Uber Investigator Pretended To Be Reporter To Dig Up Dirt On Lawsuit Plaintiff Image courtesy of Uber
Two years ago, Uber was heavily criticized (by basically everyone except investor/sort-of actor Ashton Kutcher) when an executive suggested the company should probe the personal life of a reporter who criticized the ridesharing service. Now Uber has gone from trying to dig up dirt on reporters, to hiring investigators who pretend to be reporters to dig up dirt on a someone suing the company.
This revelation comes in a recent order [PDF] from a federal court judge in an antitrust lawsuit filed by an Uber customer against company founder and CEO Travis Kalanick.
Uber, as a company, is not yet party to that lawsuit, which alleges price-fixing in the ride-sharing market. However, the plaintiff in the case says that Uber hired a third-party investigation firm to pry into his private life.
According to the plaintiff, an investigator from this outside firm, Ergo, pretended to be a reporter working on a “profile of up-and-coming labor lawyers in the United States” in order to gather information about his attorney.
Uber initially denied any connection to this faux journalist, but Kalanick’s lawyer later confirmed to the plaintiff’s attorney that the company had indeed hired Ergo, though both Uber and Ergo are saying the misrepresentation was solely the action of a “misguided” Ergo employee.
“[T]here is a strong suggestion that, at a minimum, an Ergo investigator hired by Uber in connection with this case made false representations in order to gain access to information about plaintiff and his counsel,” reads the court’s ruling, “thus raising a serious risk of perverting the processes of justice before this Court.”
In May, the court said it was okay for the plaintiff to depose certain Uber and Ergo staffers, and that the plaintiff could subpoena relevant documents.

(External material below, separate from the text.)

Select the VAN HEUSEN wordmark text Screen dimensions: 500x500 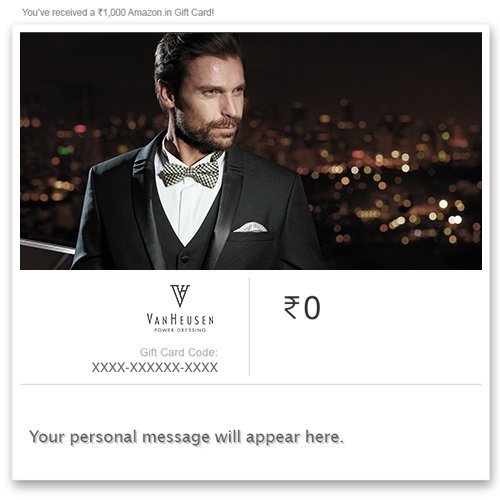pos(180,320)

Uber and Ergo then challenged certain document requests, claiming attorney-client privilege. The judge ordered the companies to let him review the documents privately to determine if indeed there are any issues of privilege involved.
Once again, Uber balked, and instead proposed that the plaintiff first review all of the non-privileged documents before the court make any sort of determination on the challenged items.
The judge was not bowled over by this idea.
“Here, the Court finds that plaintiff has provided an entirely ‘reasonable basis’ to suspect the perpetration of a fraud and to suspect that Uber communications furthered such a fraud,” explains the court. “Additionally, another relevant area of inquiry… is whether Uber or defendant Kalanick, or their counsel, made misrepresentations in response to plaintiff’s initial inquiries about the investigation.”
With the court determining that plaintiff had met the threshold for reviewing relevant documents, the judge once again ordered Uber to provide all the disputed communications so that he could review them to determine whether they contain any privileged information.